La domanda dell’hotel riconducibile alla famiglia della presidente Proietti è stata presentata solo grazie alla proroga decisa dalla stessa giunta. Un dettaglio che trasforma un bando formale in un caso politico pesante, dove la trasparenza promessa si scontra con un silenzio che fa più rumore delle spiegazioni ufficiali
La proroga che spunta al momento giusto
In Umbria i miracoli accadono. Non sempre nei santuari, a volte nei bandi regionali.
Il bando per finanziare le strutture ricettive scadeva il 28 febbraio. Poi, improvvisamente, la giunta decide di allungare i termini al 31 marzo. Un gesto di generosità amministrativa che, guarda caso, permette a un hotel legato al marito e alla cognata della presidente Proietti di presentare la domanda fuori tempo massimo.
Senza quella proroga, la domanda sarebbe rimasta fuori. Con la proroga, entra.
Saranno coincidenze. O forse no.
Chi prende i soldi pubblici? Una famiglia molto… fortunata
Tra 96 imprese finanziate con quasi 21 milioni di euro, spunta l’Hotel Los Angeles Sas, società in cui il marito della presidente è socio accomandatario e la cognata rappresentante legale.
Un caso lampante di “tutto regolare, ma tutto inopportuno”.
Perché quando il denaro è pubblico, la regolarità non basta: serve dimostrare che non ci sia nemmeno l’ombra del favore indiretto.
E qui l’ombra c’è.

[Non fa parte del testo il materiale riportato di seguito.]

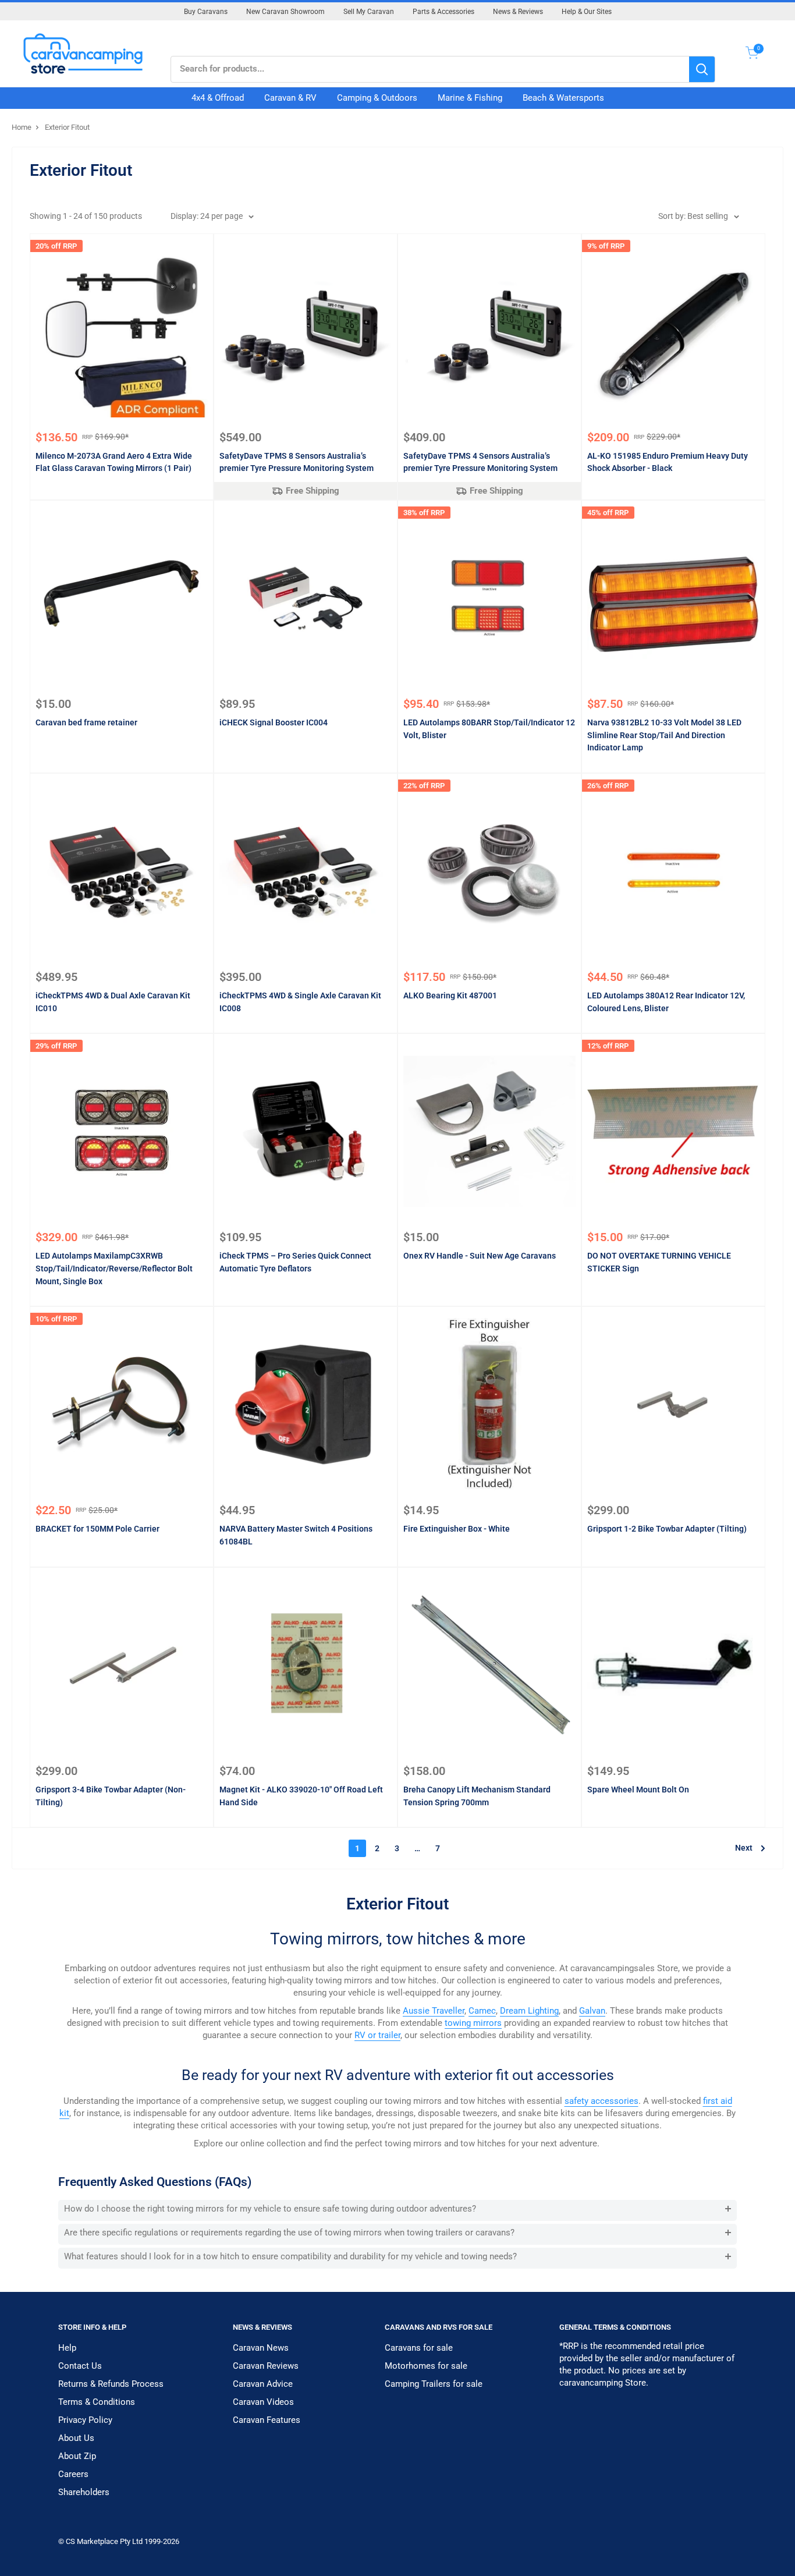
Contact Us (80, 2366)
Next (744, 1847)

Lunga.
La difesa dell’assessore: formalmente ok, politicamente un disastro
L’assessore Meloni tenta una difesa da manuale:
– È tutto legittimo.
– La proroga è stata chiesta dalle associazioni di categoria.
– L’hotel avrebbe comunque ottenuto il punteggio necessario.
Perfetto. Ma resta la domanda che in politica pesa più di tutte le verifiche procedurali:
se quella proroga non fosse stata approvata dalla giunta in cui siede la presidente Proietti, l’hotel di suo marito e di sua cognata avrebbe potuto presentare domanda?
No.
E allora il resto è rumore di fondo.
Opposizioni all’attacco: “Proroga ad personam?”
Le minoranze non ci girano intorno: la domanda dell’hotel è arrivata solo dopo la proroga decisa dalla giunta Proietti.
E questo basta a trasformare un atto amministrativo in un caso politico gigantesco.
La sensazione diffusa — e legittima — è che la proroga abbia avuto un “effetto collaterale” molto circoscritto e molto utile.
Il confine tra opportunità e conflitto di interessi è sottile. Qui sembra proprio segnato con l’evidenziatore.
Il silenzio della presidente: strategia o imbarazzo?
La presidente Proietti, finora, ha preferito non affrontare direttamente la questione. Nessun chiarimento sul perché della proroga. Nessuna parola sul tempismo.
Quando la politica tace, spesso è perché la risposta sarebbe peggio della domanda.
E infatti la domanda resta lì, enorme:
era opportuno che la giunta guidata dalla presidente prorogasse un bando da cui avrebbe beneficiato, indirettamente, la famiglia della presidente stessa?
Ai cittadini umbri l’ardua sentenza.
La questione vera: non la legalità, ma la credibilità
Il punto non è se “era tutto regolare”.
Il punto è che la fiducia nelle istituzioni si misura sulle scelte che evitano ogni sospetto, non su quelle che lo alimentano.
Qui il sospetto non è un dettaglio: è l’architrave dell’intera vicenda.
E se la Regione dell’“Umbria che cambia” inizia a cambiare così, il rischio è che i cittadini capiscano subito il tipo di cambiamento: quello in cui le coincidenze familiari valgono più di mille regolamenti.